» Travail demandé
Répondez à ces questions d'après l'extrait sur l'autocratie informationnelle :
1. Quels noms les auteurs donnent-ils à la stratégie qu'ils étudient ?
2. Par quel moyen Orban a-t-il contraint des juges à quitter leurs fonctions ?
3. Où l'université d'Europe centrale a-t-elle dû déménager, et en quelle année ?

» Extrait fourni
----------
Dans mes propres travaux, menés avec l’économiste Sergueï Gouriev, nous explorons une stratégie plus large qu’emploient les autocrates modernes pour conquérir et conserver le pouvoir. Nous l’appelons autocratie informationnelle ou dictature de la manipulation (spin dictatorship).

© correspondanceeuropeenne-eu

Ces dirigeants ne s’appuient pas sur la répression violente. Ils entretiennent plutôt l’illusion qu’ils sont compétents, qu’ils respectent les principes démocratiques et qu’ils défendent la nation – la protégeant de menaces étrangères ou d’ennemis intérieurs qui chercheraient à saper sa culture ou à voler sa richesse.

La façade démocratique hongroise

Le premier ministre hongrois Viktor Orban illustre bien cette approche. Il a d’abord exercé le pouvoir de 1998 à 2002, puis est revenu sur le devant de la scène en 2010, avant de remporter trois autres élections – en 2014, en 2018 et en 2022 – à l’issue de campagnes que des observateurs internationaux ont qualifiées “de menaçantes et de xénophobes.

© lesechos.fr

Orban a conservé les structures formelles de la démocratie – tribunaux, Parlement et élections régulières –, mais les a systématiquement vidées de leur substance. Au cours de ses deux premières années de mandat, il n’a nommé que des fidèles à la Cour constitutionnelle, dont le pouvoir est de vérifier la constitutionnalité des lois. Il a contraint des juges à quitter leurs fonctions en imposant un âge de retraite plus bas et il a réécrit la Constitution afin de limiter le champ d’action de leur contrôle judiciaire. Il a également renforcé le contrôle du gouvernement sur les médias indépendants. Pour soigner son image, Orban a dirigé les fonds publicitaires de l’État vers des médias lui étant favorables. En 2016, l’un de ses alliés a racheté le plus grand quotidien d’opposition de Hongrie, puis a ensuite procédé à sa brutale fermeture.

Orban a également pris pour cible des associations d’avocats et des universités. L’université d’Europe centrale, enregistrée à la fois à Budapest et aux États-Unis, symbolisait autrefois la nouvelle Hongrie démocratique. Mais une loi sanctionnant les institutions accréditées à l’étranger l’a contrainte à déménager à Vienne (Autriche) en 2020.
----------
» Données d'entrée

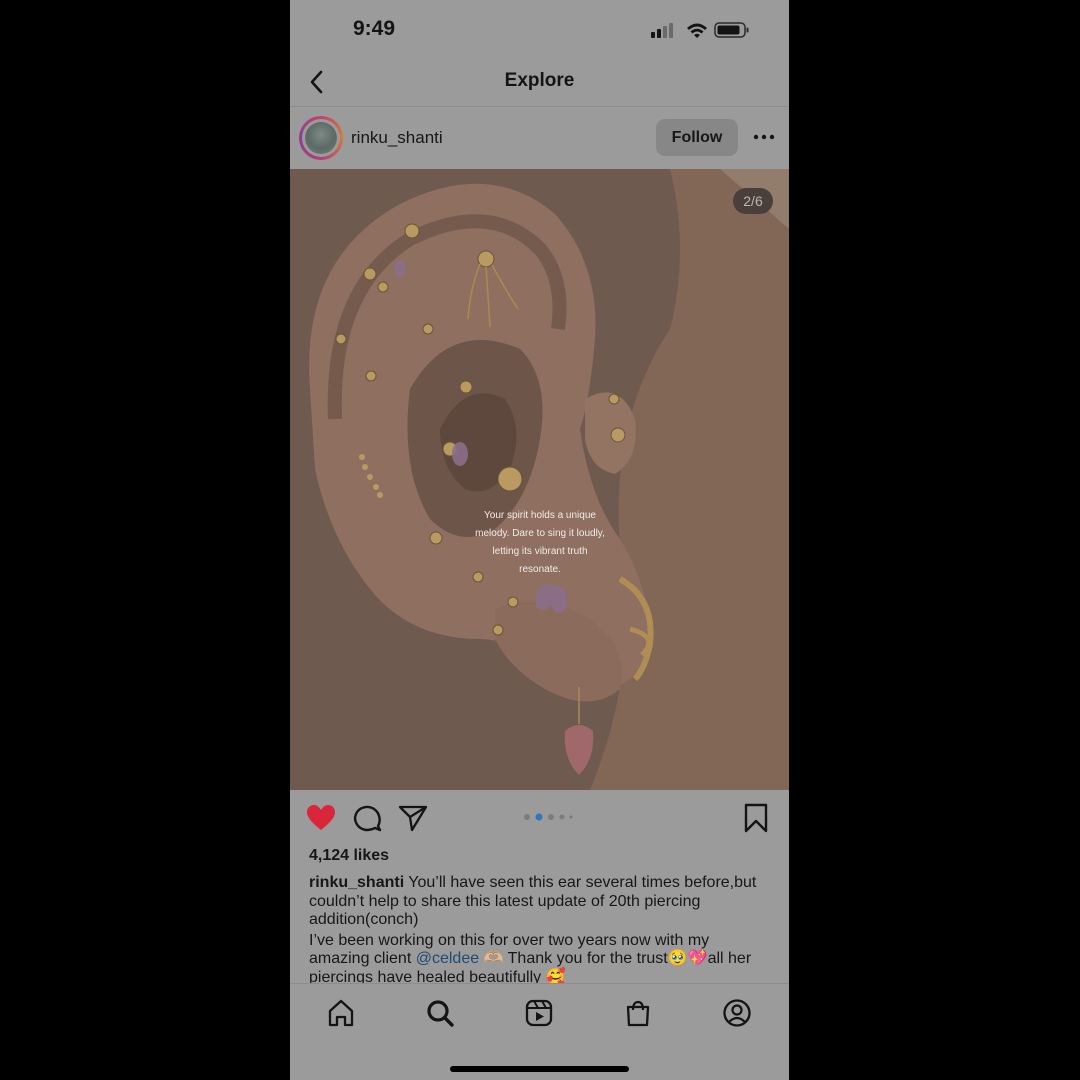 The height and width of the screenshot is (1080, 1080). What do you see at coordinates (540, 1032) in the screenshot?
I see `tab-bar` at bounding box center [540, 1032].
----------
» Réponse attendue
1. Autocratie informationnelle ou dictature de la manipulation (spin dictatorship).
2. En imposant un âge de retraite plus bas.
3. À Vienne (Autriche), en 2020.